Judge. You deny the statements of the witnesses (they related to Peytel’s demeanour and behaviour, which the judge wishes to show were very unusual;—and what if they were?). Here, however, are some mute witnesses, whose testimony you will not perhaps refuse. Near Louis Rey’s body was found a horse-cloth, a pistol, and a whip.... Your domestic must have had this cloth upon him when he went to assassinate you: it was wet and heavy. An assassin disencumbers himself of anything that is likely to impede him, especially when he is going to struggle with a man as young as himself.
Prisoner. My servant had, I believe, this covering on his body; it might be useful to him to keep the priming of his pistol dry.
The president caused the cloth to be opened, and showed that there was no hook, or tie, by which it could be held together; and that Rey must have held it with one hand, and, in the other, his whip, and the pistol with which he intended to commit the crime; which was impossible.
Prisoner. These are only conjectures.
And what conjectures, my God! upon which to take away the life of a man. Jeffreys, or Fouquier Tinville, could scarcely have dared to make such. Such prejudice, such bitter persecution, such priming of the jury, such monstrous assumptions and unreason—fancy them coming from an impartial judge! The man is worse than the public accuser.
‘Rey,’ says the judge, ‘could not have committed the murder, because he had no money in his pocket, to fly, in case of failure.’ And what is the precise sum that his lordship thinks necessary for a gentleman to have, before he makes such an attempt?
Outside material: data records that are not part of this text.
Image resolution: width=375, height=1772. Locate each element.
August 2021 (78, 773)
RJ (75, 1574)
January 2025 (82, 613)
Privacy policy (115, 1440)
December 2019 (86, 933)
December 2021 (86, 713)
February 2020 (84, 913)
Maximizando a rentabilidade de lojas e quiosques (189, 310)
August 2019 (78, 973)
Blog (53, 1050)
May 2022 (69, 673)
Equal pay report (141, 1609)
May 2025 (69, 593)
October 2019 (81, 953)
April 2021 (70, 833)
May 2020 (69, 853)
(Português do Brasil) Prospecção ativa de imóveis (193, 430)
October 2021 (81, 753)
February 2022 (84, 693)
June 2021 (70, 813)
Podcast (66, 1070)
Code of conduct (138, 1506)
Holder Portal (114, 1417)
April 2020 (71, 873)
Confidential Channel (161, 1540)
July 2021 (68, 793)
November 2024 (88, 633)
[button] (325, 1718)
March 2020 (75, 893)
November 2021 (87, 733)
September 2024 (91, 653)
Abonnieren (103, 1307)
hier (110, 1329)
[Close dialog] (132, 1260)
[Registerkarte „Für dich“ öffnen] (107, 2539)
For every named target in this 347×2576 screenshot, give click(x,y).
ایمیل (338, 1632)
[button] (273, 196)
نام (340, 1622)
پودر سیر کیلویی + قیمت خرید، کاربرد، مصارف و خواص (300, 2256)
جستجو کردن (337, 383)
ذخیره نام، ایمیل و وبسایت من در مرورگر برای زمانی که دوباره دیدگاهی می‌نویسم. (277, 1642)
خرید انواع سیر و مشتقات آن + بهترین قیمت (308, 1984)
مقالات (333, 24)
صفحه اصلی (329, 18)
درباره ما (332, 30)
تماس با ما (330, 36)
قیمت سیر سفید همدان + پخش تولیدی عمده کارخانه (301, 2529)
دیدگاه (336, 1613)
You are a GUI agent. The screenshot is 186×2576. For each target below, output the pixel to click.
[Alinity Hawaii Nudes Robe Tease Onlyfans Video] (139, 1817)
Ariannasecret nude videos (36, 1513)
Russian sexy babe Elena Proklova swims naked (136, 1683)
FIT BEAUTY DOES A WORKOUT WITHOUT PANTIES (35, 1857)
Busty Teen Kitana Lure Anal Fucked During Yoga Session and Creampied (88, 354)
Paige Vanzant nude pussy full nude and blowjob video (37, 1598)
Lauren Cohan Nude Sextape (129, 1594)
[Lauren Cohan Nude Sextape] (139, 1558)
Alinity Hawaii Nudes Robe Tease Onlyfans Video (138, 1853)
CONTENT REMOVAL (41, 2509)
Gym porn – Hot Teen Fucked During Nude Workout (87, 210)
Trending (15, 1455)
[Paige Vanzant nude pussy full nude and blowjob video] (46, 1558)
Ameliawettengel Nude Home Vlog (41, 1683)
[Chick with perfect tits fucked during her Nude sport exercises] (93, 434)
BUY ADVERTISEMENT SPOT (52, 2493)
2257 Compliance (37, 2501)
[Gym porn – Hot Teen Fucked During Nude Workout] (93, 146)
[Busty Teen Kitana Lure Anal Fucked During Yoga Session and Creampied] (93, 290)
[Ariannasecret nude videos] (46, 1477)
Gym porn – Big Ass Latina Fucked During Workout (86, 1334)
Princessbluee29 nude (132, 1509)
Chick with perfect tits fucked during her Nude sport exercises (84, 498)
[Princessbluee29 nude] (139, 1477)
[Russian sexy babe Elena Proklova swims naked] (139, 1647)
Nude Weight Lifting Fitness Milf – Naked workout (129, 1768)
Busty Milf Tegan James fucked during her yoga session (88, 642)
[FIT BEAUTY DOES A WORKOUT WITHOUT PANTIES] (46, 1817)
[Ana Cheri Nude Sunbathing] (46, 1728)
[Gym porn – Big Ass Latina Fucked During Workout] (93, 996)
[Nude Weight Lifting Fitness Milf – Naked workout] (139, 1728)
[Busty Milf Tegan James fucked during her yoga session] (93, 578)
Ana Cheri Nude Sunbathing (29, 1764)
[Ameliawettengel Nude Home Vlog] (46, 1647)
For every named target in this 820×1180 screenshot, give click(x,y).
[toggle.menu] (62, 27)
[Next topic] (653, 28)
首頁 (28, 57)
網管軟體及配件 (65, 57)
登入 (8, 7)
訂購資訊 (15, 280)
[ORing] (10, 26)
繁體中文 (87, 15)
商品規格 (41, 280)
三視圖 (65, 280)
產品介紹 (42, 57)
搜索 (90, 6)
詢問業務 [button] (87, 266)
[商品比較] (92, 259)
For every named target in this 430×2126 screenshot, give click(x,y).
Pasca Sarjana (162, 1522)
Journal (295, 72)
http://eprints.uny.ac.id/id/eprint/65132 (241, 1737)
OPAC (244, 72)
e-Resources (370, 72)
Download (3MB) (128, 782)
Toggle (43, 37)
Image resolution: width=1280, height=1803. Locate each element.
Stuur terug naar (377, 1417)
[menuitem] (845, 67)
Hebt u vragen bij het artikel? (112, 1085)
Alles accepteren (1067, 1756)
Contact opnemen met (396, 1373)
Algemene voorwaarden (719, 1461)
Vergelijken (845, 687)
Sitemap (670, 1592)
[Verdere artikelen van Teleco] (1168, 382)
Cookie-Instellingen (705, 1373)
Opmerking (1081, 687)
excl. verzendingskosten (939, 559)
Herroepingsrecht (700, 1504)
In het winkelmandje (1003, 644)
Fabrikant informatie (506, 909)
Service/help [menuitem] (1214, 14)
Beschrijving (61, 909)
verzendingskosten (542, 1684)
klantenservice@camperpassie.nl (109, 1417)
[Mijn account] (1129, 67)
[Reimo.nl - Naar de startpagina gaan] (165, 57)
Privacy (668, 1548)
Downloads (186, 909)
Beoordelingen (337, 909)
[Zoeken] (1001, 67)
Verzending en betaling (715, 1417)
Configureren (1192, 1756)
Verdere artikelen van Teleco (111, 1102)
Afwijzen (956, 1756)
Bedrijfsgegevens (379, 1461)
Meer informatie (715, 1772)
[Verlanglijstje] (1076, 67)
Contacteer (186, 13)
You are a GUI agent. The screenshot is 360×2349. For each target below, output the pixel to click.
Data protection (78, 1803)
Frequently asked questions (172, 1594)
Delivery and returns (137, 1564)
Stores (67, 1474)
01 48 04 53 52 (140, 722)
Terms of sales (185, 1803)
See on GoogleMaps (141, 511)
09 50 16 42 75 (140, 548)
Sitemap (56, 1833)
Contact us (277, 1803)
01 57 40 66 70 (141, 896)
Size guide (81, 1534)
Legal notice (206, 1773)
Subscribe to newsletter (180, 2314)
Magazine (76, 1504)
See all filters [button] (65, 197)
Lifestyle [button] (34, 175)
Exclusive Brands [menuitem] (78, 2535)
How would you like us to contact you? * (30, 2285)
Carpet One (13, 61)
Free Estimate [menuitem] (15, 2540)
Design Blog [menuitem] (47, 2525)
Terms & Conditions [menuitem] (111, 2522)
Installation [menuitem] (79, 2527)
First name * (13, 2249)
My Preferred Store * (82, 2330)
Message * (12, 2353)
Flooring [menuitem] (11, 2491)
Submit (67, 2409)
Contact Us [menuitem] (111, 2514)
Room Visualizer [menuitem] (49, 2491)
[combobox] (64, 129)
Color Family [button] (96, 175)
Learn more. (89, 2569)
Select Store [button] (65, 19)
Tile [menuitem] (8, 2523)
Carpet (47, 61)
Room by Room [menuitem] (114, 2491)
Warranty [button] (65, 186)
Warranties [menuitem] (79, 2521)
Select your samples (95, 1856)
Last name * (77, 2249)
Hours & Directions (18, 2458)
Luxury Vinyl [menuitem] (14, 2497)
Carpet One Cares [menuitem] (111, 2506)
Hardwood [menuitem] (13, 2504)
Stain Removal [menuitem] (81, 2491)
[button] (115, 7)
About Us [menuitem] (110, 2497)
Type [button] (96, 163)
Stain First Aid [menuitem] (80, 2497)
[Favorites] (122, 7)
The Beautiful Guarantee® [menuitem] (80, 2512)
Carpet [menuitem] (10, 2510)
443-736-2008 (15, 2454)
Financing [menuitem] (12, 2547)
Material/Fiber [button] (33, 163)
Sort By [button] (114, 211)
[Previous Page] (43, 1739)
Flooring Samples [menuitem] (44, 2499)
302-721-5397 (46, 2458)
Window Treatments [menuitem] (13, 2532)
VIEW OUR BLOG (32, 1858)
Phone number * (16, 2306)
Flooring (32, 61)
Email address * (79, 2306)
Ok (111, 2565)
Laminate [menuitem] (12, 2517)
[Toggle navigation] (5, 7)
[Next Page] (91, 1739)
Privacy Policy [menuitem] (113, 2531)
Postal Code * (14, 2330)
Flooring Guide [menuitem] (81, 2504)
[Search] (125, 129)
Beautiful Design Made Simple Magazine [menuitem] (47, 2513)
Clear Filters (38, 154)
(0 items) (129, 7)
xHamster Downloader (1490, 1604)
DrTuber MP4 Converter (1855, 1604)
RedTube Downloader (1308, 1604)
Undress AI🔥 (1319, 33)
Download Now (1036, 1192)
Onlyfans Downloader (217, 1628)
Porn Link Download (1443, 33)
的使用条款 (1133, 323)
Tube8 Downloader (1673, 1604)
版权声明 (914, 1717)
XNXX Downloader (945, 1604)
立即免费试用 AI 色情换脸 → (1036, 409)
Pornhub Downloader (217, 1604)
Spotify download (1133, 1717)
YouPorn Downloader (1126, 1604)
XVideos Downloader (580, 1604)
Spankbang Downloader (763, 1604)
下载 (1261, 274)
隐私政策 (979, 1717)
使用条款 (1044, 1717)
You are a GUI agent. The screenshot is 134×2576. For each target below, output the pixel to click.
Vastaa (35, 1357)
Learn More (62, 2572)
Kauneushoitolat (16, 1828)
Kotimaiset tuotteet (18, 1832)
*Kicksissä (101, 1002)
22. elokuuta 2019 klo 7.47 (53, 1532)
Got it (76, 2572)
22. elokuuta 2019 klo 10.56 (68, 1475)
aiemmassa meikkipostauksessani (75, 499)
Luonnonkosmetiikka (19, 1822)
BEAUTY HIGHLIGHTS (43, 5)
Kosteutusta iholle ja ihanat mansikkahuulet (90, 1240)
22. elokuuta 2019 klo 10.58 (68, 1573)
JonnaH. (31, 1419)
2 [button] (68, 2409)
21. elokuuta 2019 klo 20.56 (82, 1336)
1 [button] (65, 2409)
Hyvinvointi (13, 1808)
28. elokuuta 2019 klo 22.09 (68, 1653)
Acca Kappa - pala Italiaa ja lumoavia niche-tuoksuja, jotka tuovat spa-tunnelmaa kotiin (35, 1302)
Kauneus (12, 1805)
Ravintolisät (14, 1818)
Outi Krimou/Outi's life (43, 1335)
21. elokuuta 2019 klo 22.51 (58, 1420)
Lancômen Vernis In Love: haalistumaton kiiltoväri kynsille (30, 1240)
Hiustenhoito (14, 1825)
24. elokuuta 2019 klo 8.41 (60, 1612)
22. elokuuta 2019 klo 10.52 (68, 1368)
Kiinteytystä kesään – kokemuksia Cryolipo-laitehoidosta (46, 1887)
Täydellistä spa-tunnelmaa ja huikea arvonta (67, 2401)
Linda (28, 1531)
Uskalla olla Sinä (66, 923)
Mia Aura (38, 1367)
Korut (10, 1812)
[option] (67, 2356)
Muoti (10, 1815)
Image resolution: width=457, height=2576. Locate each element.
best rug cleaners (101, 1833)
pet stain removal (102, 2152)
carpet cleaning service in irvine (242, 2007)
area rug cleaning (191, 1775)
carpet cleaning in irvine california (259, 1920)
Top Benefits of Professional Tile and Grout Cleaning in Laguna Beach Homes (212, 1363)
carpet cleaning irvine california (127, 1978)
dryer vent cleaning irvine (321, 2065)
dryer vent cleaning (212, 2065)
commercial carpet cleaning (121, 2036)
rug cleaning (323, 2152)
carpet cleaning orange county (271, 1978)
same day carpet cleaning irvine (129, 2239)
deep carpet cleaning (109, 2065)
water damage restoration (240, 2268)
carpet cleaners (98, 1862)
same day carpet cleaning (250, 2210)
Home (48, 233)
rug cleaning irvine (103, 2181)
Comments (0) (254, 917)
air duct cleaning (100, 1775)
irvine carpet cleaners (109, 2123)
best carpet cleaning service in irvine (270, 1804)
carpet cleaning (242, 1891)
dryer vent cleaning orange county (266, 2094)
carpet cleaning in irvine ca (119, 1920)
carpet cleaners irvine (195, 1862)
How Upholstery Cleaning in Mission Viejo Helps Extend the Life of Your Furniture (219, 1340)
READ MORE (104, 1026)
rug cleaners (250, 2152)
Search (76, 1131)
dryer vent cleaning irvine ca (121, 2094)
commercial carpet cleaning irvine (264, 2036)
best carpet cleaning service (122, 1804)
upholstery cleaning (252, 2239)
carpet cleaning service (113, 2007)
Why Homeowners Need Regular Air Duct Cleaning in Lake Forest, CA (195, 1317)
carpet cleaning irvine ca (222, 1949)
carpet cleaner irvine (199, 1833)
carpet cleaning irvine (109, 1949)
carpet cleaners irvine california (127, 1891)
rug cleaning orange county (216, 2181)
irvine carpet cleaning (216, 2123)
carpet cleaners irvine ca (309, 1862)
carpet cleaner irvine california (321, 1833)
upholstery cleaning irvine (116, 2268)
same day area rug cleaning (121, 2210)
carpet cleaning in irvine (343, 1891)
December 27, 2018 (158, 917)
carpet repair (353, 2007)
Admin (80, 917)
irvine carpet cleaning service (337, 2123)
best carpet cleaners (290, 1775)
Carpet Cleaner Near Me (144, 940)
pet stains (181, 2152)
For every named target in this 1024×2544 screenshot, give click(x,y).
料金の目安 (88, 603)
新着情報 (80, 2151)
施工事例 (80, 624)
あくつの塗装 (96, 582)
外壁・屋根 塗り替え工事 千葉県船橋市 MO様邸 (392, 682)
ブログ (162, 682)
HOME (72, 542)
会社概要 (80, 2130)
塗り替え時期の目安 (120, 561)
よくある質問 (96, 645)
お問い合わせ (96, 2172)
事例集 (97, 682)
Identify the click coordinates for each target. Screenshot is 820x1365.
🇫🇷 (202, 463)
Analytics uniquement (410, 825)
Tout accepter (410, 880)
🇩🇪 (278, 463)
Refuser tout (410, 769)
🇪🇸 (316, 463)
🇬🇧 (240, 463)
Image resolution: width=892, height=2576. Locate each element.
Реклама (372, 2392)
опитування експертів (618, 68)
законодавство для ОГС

Are the men who murder for money usually in possession of a certain independence before they begin? How much money was Rey,—a servant, who loved wine and women, had been stopping at a score of inns on the road, and had, probably, an annual income of four hundred francs,—how much money was Rey likely to have?
‘Your servant had to assassinate two persons.’ This I have mentioned before. Why had he to assassinate two persons,[11] when one was enough? If he had killed Peytel, could he not have seized and gagged his wife immediately?
‘Your domestic ran straight forward, instead of taking to the woods, by the side of the road: this is very unlikely.’ How does his worship know? Can any judge, however enlightened, tell the exact road that a man will take, who has just missed a coup of murder, and is pursued by a man who is firing pistols at him? And has a judge a right to instruct a jury in this way, as to what they shall, or shall not, believe?